My name is Melissa Poole, and I'm the Vice President of Investor Relations at Hershey. Joining me today are Hershey's Chairman and CEO, Michele Buck; and Hershey's Senior Vice President and CFO, Steve Voskuil.
In addition to these remarks, we will host an analyst Q&A-only session at 8:30 a.m. Eastern on the morning of July 27. A replay of this webcast and our subsequent Q&A session will be available on the investor relations section of our website, along with their corresponding transcripts. During the course of today's discussion, management will make forward-looking statements that are subject to various risks and uncertainties. These statements include expectations and assumptions regarding the company's future operations and financial performance. Actual results could differ materially from those projected. The company undertakes no obligation to update these statements based on subsequent events. A detailed listing of such risks and uncertainties can be found in today's press release and the company's SEC filings. Finally, please note that, during today's discussion, we will refer to certain non-GAAP financial measures that we believe will provide useful information for investors. The presentation of this information is not intended to be considered in isolation or as a substitute for the financial information presented in accordance with GAAP. Reconciliations to the GAAP results are included in this morning's press release.
It is now my pleasure to introduce our Chairman and CEO, Michele Buck.
Thank you, Melissa. And good morning, everyone.
Our categories continue to perform well as consumer demand for great-tasting snacks remains resilient across the globe. We delivered another quarter of strong net sales growth, gross margin expansion and double-digit earnings growth, enabling us to raise our full year adjusted earnings outlook and increase our dividend 15%. New capacity and increased brand investment should enable us to sustain this momentum in the second half as we provide consumers with even more of their favorite snacks for seasonal celebrations and expand distribution across segments and markets.
Within North American confectionery, everyday U.S. confection retail sales grew approximately 10% throughout the second quarter. This strength in consumer demand was partially offset by expected inventory headwinds, resulting in mid-single-digit organic net sales growth. Price elasticity increased slightly for the -- versus the first quarter, in line with expectations, and remains well ahead of historical levels. We expect elasticities to gradually increase as we progress through the year and enter 2024.
Our summer programs are off to a good start, with retail sales for s'mores, Twizzlers and syrup up a combined 11% versus last year behind strong merchandising across channels and increased media investment. Retail sales for gum and mint continue to outperform the broader confection category as mobility increases and workers return to the office. Hershey refreshment retail sales grew 26% in the second quarter, ahead of the overall refreshment category, resulting in share gains of over 130 basis points.
While we are gaining share within the refreshment category, elevated refreshment category growth is a share headwind for Hershey overall given our smaller relative size in the category. This mix impact contributed to more than half of our overall confection category share decline in the quarter. The remainder of our share decline was driven by increased levels of competitive innovation within both the chocolate and sweets categories. With our increased chocolate capacity this year and additional co-manufacturing secured within sweets for next year, we can now more aggressively pursue growth opportunities to improve our market share performance. This will include greater levels of innovation, distribution expansion and targeted increases in promotional activity in 2024 to return merchandising share to historical levels.

SET PROBLEM A >> In the Hershey earnings call remarks, by what percentage did Hershey refreshment retail sales grow in the second quarter?

INPUT MATERIAL >>
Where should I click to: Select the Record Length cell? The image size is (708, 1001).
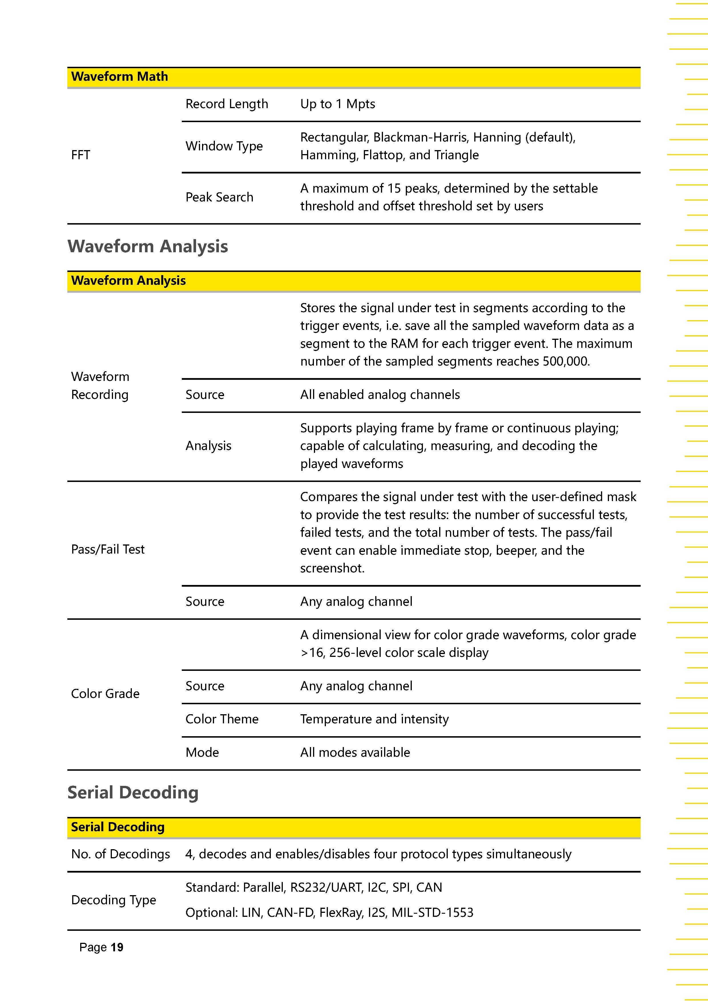(227, 104)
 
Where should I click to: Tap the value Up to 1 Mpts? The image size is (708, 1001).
(337, 104)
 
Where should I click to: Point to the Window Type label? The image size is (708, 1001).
(224, 146)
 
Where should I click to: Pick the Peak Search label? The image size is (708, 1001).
(219, 197)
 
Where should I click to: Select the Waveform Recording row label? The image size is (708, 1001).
(100, 386)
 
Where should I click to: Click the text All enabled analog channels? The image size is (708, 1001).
(380, 395)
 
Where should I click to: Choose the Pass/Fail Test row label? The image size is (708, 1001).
(108, 549)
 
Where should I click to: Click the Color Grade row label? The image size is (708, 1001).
(105, 694)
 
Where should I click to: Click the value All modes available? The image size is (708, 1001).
(355, 752)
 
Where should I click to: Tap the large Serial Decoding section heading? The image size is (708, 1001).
(133, 793)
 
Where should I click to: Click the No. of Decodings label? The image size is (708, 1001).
(120, 854)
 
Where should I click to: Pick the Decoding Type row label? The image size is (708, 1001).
(113, 900)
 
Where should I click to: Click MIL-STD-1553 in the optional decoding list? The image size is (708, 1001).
(432, 913)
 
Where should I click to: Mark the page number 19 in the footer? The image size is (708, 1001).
(117, 947)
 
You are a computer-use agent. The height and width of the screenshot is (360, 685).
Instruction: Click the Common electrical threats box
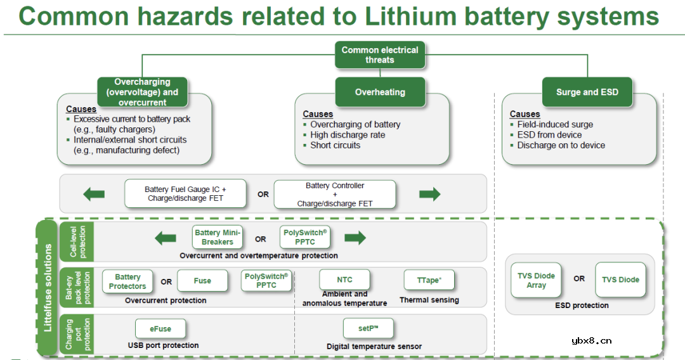point(380,55)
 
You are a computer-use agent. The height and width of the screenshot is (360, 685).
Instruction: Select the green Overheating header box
point(380,92)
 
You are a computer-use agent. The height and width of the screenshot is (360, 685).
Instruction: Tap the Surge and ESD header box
point(587,92)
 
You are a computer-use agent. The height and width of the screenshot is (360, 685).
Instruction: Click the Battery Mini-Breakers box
point(218,238)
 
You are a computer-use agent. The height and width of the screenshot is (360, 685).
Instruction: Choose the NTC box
point(344,280)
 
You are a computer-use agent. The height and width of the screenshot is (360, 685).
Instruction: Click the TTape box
point(429,280)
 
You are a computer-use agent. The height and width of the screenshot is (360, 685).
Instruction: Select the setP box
point(368,328)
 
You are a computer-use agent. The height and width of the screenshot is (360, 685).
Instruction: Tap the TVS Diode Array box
point(536,281)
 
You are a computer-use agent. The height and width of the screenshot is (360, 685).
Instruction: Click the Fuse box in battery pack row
point(202,281)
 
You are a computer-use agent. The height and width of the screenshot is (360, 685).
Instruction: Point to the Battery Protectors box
point(127,281)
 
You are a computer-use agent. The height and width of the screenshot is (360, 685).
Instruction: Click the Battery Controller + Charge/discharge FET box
point(334,195)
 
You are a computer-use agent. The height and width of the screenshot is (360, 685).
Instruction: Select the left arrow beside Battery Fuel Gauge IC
point(94,195)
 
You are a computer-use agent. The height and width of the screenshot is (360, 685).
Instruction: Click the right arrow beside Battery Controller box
point(429,195)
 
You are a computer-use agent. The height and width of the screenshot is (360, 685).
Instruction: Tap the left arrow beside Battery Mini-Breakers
point(166,238)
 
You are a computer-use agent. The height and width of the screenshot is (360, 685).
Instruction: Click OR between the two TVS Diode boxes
point(579,279)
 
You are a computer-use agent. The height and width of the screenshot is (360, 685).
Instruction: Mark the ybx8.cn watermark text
point(591,340)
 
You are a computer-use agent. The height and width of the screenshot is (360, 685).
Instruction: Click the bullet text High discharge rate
point(348,135)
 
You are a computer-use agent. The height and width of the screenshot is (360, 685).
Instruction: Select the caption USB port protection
point(163,345)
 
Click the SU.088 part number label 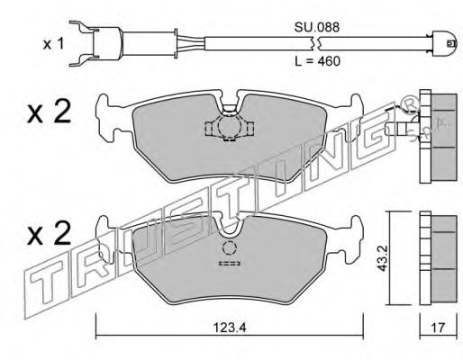(x=317, y=27)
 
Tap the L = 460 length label (x=317, y=61)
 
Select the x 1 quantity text (x=53, y=44)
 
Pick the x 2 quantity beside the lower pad (x=49, y=233)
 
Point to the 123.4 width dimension (x=230, y=328)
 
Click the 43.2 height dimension (x=382, y=258)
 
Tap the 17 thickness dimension (x=438, y=328)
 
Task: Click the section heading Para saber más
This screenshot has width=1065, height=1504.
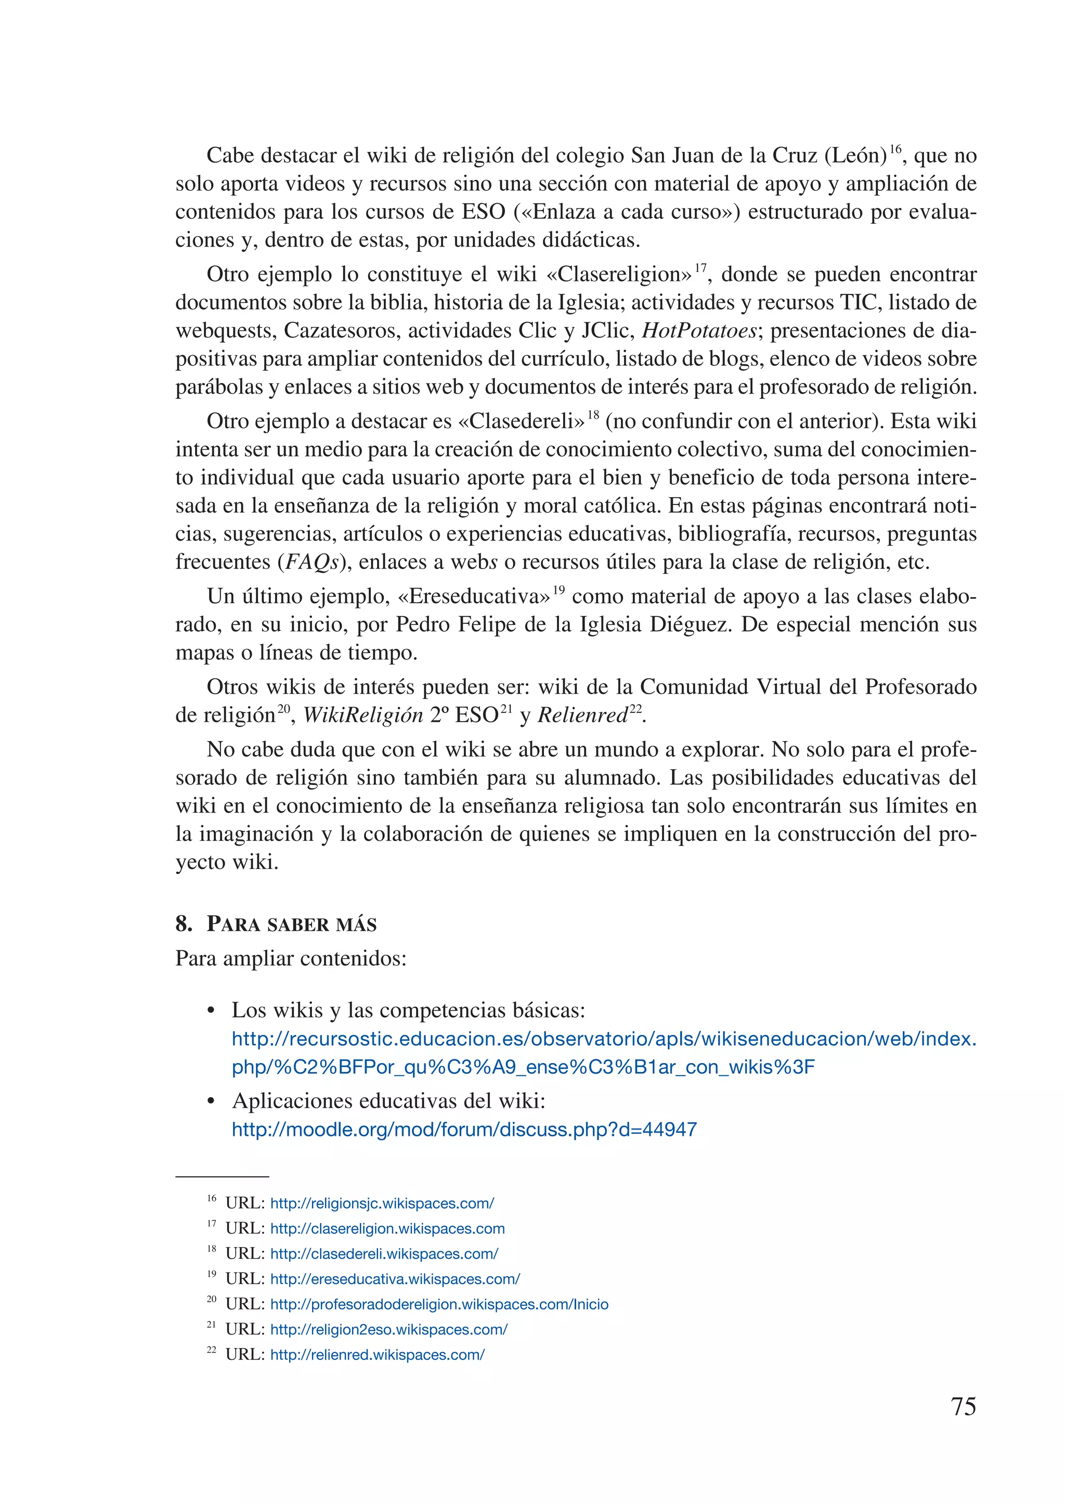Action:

SET PROBLEM B >> Copy out the entries above word for word, starting with their first line and going on through the line that contains "point(218,238)", including both ends. Leave out the pictures.

EXERCISE RESPONSE A >> 26%

EXERCISE RESPONSE B >>
Where should I click to: Select the Record Length cell? The image size is (708, 1001).
(227, 104)
 
Where should I click to: Tap the value Up to 1 Mpts? The image size is (708, 1001).
(337, 104)
 
Where should I click to: Point to the Window Type label? The image size is (708, 1001).
(224, 146)
 
Where should I click to: Pick the Peak Search label? The image size is (708, 1001).
(219, 197)
 
Where should I click to: Select the Waveform Recording row label? The image size is (708, 1001).
(100, 386)
 
Where should I click to: Click the text All enabled analog channels? The image size is (708, 1001).
(380, 395)
 
Where should I click to: Choose the Pass/Fail Test row label? The image size is (708, 1001).
(108, 549)
 
Where should I click to: Click the Color Grade row label? The image size is (708, 1001).
(105, 694)
 
Where should I click to: Click the value All modes available? The image size is (708, 1001).
(355, 752)
 
Where should I click to: Tap the large Serial Decoding section heading? The image size is (708, 1001).
(133, 793)
 
Where should I click to: Click the No. of Decodings label? The image size is (708, 1001).
(120, 854)
 
Where should I click to: Pick the Decoding Type row label? The image size is (708, 1001).
(113, 900)
 
Where should I click to: Click MIL-STD-1553 in the optional decoding list? The image size is (708, 1001).
(432, 913)
 
Where should I click to: Mark the page number 19 in the footer? The image size is (708, 1001).
(117, 947)
 
You are a computer-use agent. The height and width of the screenshot is (360, 685).
Instruction: Click the Common electrical threats box
point(380,55)
 
You are a computer-use agent. The height and width of the screenshot is (360, 685).
Instruction: Select the green Overheating header box
point(380,92)
 
You are a computer-use agent. The height and width of the screenshot is (360, 685).
Instruction: Tap the Surge and ESD header box
point(587,92)
 
You are a computer-use agent. The height and width of the screenshot is (360, 685).
Instruction: Click the Battery Mini-Breakers box
point(218,238)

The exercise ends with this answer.